Summer-blooming Oxalis are very desirable plants for borders. They are extensively grown in parks and public gardens, but are little seen in private grounds. They are the most easily raised of all the bulbous plants and increase in a manner quite alarming, each bulb forming a long tuber resembling a white radish in general appearance, and covered with small bulbs—probably fifty—the top being crowned with one large bulb, the source of the season’s florescence. These bulbs are not a solid body, as would appear at first glance, but are made up of hundreds of minute scales like a lily bulb. Added to its interesting character below ground is its rather remarkable performance above ground. It comes into leaf and blossom two weeks after planting, about the time the first tiny tips of other bulbs appear.

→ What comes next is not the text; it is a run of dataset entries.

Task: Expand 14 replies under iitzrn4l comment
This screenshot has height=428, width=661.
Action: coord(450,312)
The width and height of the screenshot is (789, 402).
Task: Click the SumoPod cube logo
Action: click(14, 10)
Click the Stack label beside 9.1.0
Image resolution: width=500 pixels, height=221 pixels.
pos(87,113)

One great advantage of this precocity of growth is that Oxalis may be substituted when for any reason other border plants have failed to come up and it is necessary to replace them in a hurry. Often a hardy border plant winter-kills and one keeps waiting for it to start until it is too late to get plants from seed, then the little Oxalis comes to the rescue.

Buy them by the hundred and set about three inches apart and about two inches deep. Take up in the fall and put in a sunny place to dry, turning often; when dry remove from the centre tuber and sort, saving the largest bulbs.

Crinums and Amaryllis

For the past year or so an unusual amount of interest has been shown in this magnificent class of plants, followed in many instances by grievous disappointment, as, led away by the glowing descriptions of the dealers, investments are made in bulbs whose proper culture is entirely unknown. It is to be regretted that dealers sending out bulbs requiring special treatment—as the Crinums—do not give instructions for their culture. It would save a vast amount of disappointment, complaint, and distrust. Unfortunately many florists do not themselves understand their requirements; they merely purchase the bulbs from other dealers, and publish trade advertisements and illustrations.

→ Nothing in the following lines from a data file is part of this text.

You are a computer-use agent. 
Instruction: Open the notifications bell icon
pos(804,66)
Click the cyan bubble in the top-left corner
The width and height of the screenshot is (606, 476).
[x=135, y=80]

Seen in bloom under proper conditions and treatment it is not strange that florists wax eloquent in their praise, and invest heavily in bulbs which they sell to an ignorant and confiding public. There is, however, little difficulty in growing the Crinum—indeed, I know of no plant more easily grown, once it is understood.

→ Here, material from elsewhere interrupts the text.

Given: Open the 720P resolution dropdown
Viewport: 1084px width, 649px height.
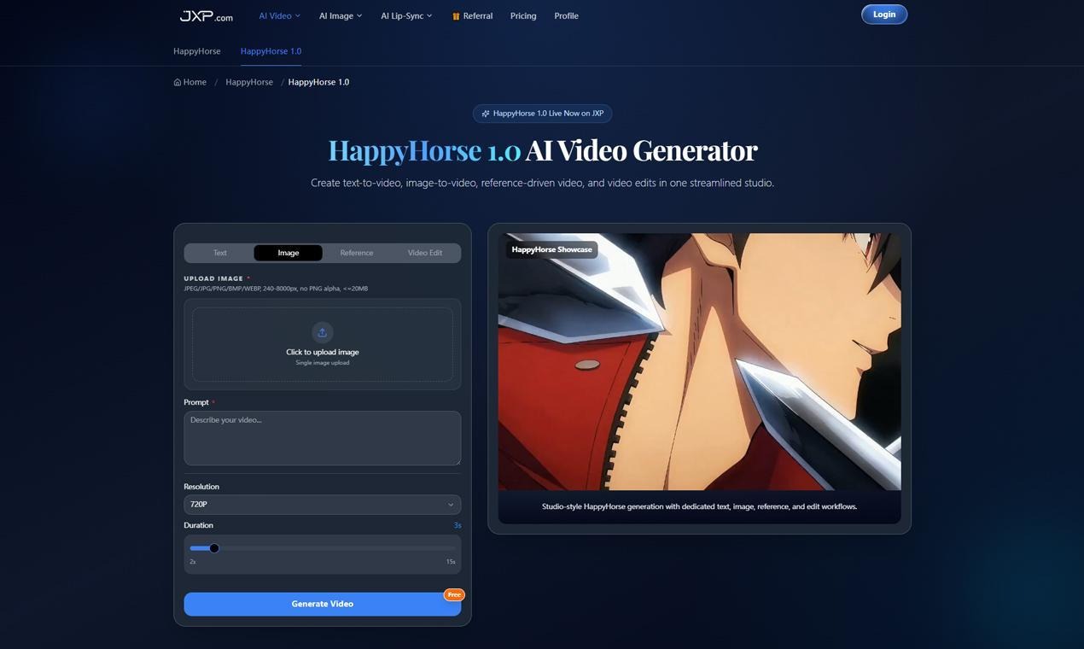Looking at the screenshot, I should click(x=322, y=505).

Most of the complaints show that there has been no effort made to study the nature of the plant. A little study would show that an immense bulb like Crinum ornatum must have a generous supply of roots to sustain it; that these roots must have time to grow, commensurate with the length of time the bulb has been out of the ground, and that not much could be expected of it until these conditions were fulfilled. These facts are obvious from a study of the dry bulb, other facts are only arrived at after experience with the Crinum as a plant.

The root growth is quite in keeping with the size of the bulb; it forms great quantities of fleshy white roots as thick as pipe-stems, which are very impatient of disturbance and should be left practically unmolested for a number of years. When a bulb is prepared for market these roots are all removed. It is not strange that when called upon to rally from the shock of dismemberment and to replace the entire root growth it should sometimes fail to bloom as readily as expected. Often only a portion of the former roots start again, and this must be taken into consideration when anticipating bloom.

When a dry bulb is received from the florist it should be potted at once in a pot two inches larger in diameter than the bulb, that is, one allowing one inch of space between the pot and the bulb all around. Good potting soil, loam, leaf-mould, or muck, good sharp sand and old, well-rotted manure should be used. I do not think the muck absolutely essential, except in the case of C. Americana, which may be grown in pure muck, but good fibrous loam and sharp sand must be used. Place an inch or two of drainage material in the bottom of the pot, covering with sphagnum moss to keep the water from washing the soil into the drain and clogging it; fill within an inch of the top of the pot with soil; press the bulb into it, making a depression the shape of the base of the bulb and a couple of inches deep; line this hollow an inch deep with clean white sand, replace the bulb, water, and give a warm, sunny position. The bulb may be lifted and examined daily without injury, to note the root development and to watch for signs of blue-mould, which is apt to attack the Crinum if slow in rooting and which, when it appears, should be carefully wiped off. As soon as the root growth has fairly commenced the bulb must not again be disturbed, as there is then danger of injuring the root. This inspection shows the root development the bulb is likely to make, and gives an idea of the probable florescence. The bulb is planted on top, and not in the soil, but if it makes the root growth it should that will hold it as firmly as though it were entirely embedded.